I’m going to present briefly what a Blockchain is, what Bitcoin is, and how both of them works? If you feel the need to deepen your understanding of Bitcoin/blockchain, I still think this book from Andreas M. Antonopoulos is a reference. I loved the book, the writer is amazing, and I love his state of mind.

So let’s go. :)

Just for the sake of simplicity, when I’ll refer to Blockchain in the future, I’ll be talking about the Bitcoin’s Blockchain!

What is a Blockchain?

It is an underlying protocol of the current implementation of the famous crypto currency Bitcoin. There is no Bitcoin without Blockchain. There could be Blockchain without Bitcoin.
A blockchain is a distributed data base, which handles a list of records protected against falsification and modification by the nodes that stored it. Multiple entities can hold the Blockchain, but no entry can be faked. Of course, anyone can try to tamper their local version of the Blockchain, but it will instantly become desynchronized with the rest of the network.

What is a block?

Figure 2: An example of a block Block - Chain. In Blockchain, you add blocks. But what are these blocks? Well for the Bitcoin Blockchain, a block is composed of:

A list of transaction that the block verify. When the block is added to the blockchain, this transaction will be considered made, just as when you pay in the supermarket with your credit card.
A header identifying the block uniquely. This header contains:
- The version of the Blockchain
- A unique block hash. The block hash identifies a block uniquely and unambiguously and can be independently derived from any node by simply hashing the block header.
- A unique hash identifying the previous block. Same principle. Because blocks are stacked on top of each other, when miners create a new block, they mine on top of another extracted block.
- A Merkle Tree
- A timestamp
- A nonce
- A level of difficulty.

Merkle Tree, Nonce, Level of difficulty, let me explain them a little bit more :)

What is a Merkle Tree?

Figure 3. A simple Merkle Tree with four transactions A Merkle tree, also known as a binary hash tree, is a data structure used for efficiently summarizing and verifying the integrity of large sets of data. In the blockchain, transactions are saved in the Merkle Tree. The tree is constructed in a bottom-up manner when leaves contain a unique representation of a single Bitcoin transaction, a hash. The top node is used to compute the single block hash.
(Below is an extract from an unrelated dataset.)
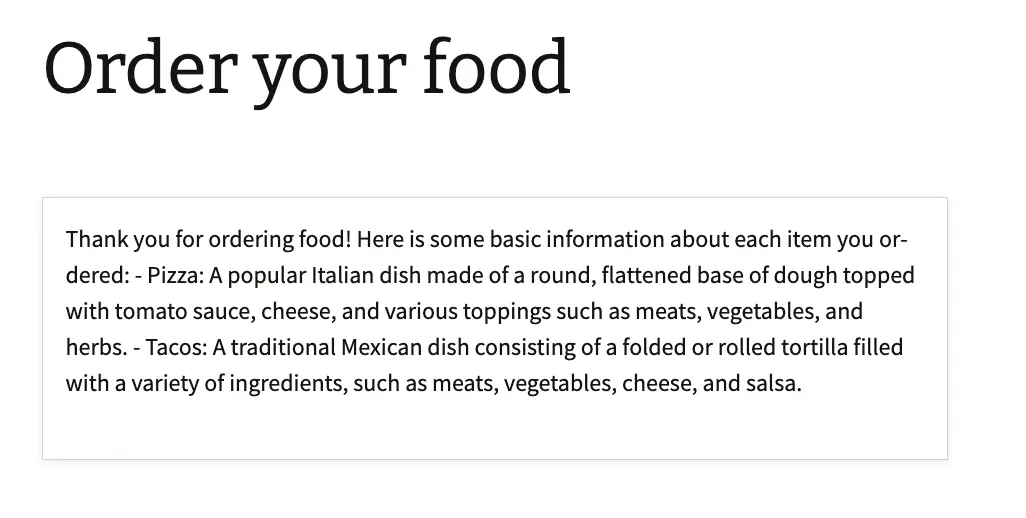Click the "Order your food" heading
The width and height of the screenshot is (1026, 518).
tap(306, 67)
The Merkle Tree builds on top of this leaves, and the root of the tree becomes a unique identifier of all these transactions. The use of the data structure, is to allow certain nodes that do not hold a version of the blockchain to be able to verify the correctness of any past transaction in a fraction of exchanges. For example, given a transaction, and a unique block hash, anyone can re-compute the path locally from the leave to the top nodes by asking for adjacent nodes (blue node in the next figure).

How Merkle Tree can be used for efficiently verifying any transaction

Proof of Concept for building a Merkle Tree in C++

void Block::BuildMerkleRoot()
{
    // To get a even number of transactions
    if (transactions.size() & 1) {
        transactions.push_back(transactions.at(transactions.size() - 1)); nombreTransaction++;
    }
    int N = transactions.size();

    vector<string> hashTree;
    hashTree.resize(2 * N - 1);
    for (int i = 0; i < N; i++)
        hashTree.at(2 * N - 2 - i) = transactions.at(i);
    for (int i = N - 2; i > -1; i--)
    {
        // Double SHA256 of the nodes
        hashTree.at(i) = SHA25::sha256(SHA25::sha256(hashTree.at(2 * i + 1) + hashTree.at(2 * i + 2)));
    }
    
    // Set the Hash Merkle Root in the header
    header.setHashMerkleRoot(hashTree.at(0));
    // Set the block Hash
    header.setBlockHash(SHA25::sha256(SHA25::sha256(header.get_HashMerkleRoot())));
}

What mining the Blockchain is?

First of all, to make things clear, only a part of the bitcoin network is mining! They do the hard job of keeping the blockchain secure, while as bitcoin user we can safely make the transaction between peers. Without mining, there is no safe blockchain.

Think about mining as a way to assess that some work has been made (i.e., a proof of work). Because mining is computationally expensive, if you can solve the mining problem, you’ll get a reward for it, here bitcoin. That’s is one way for the miner to get paid (not the only one).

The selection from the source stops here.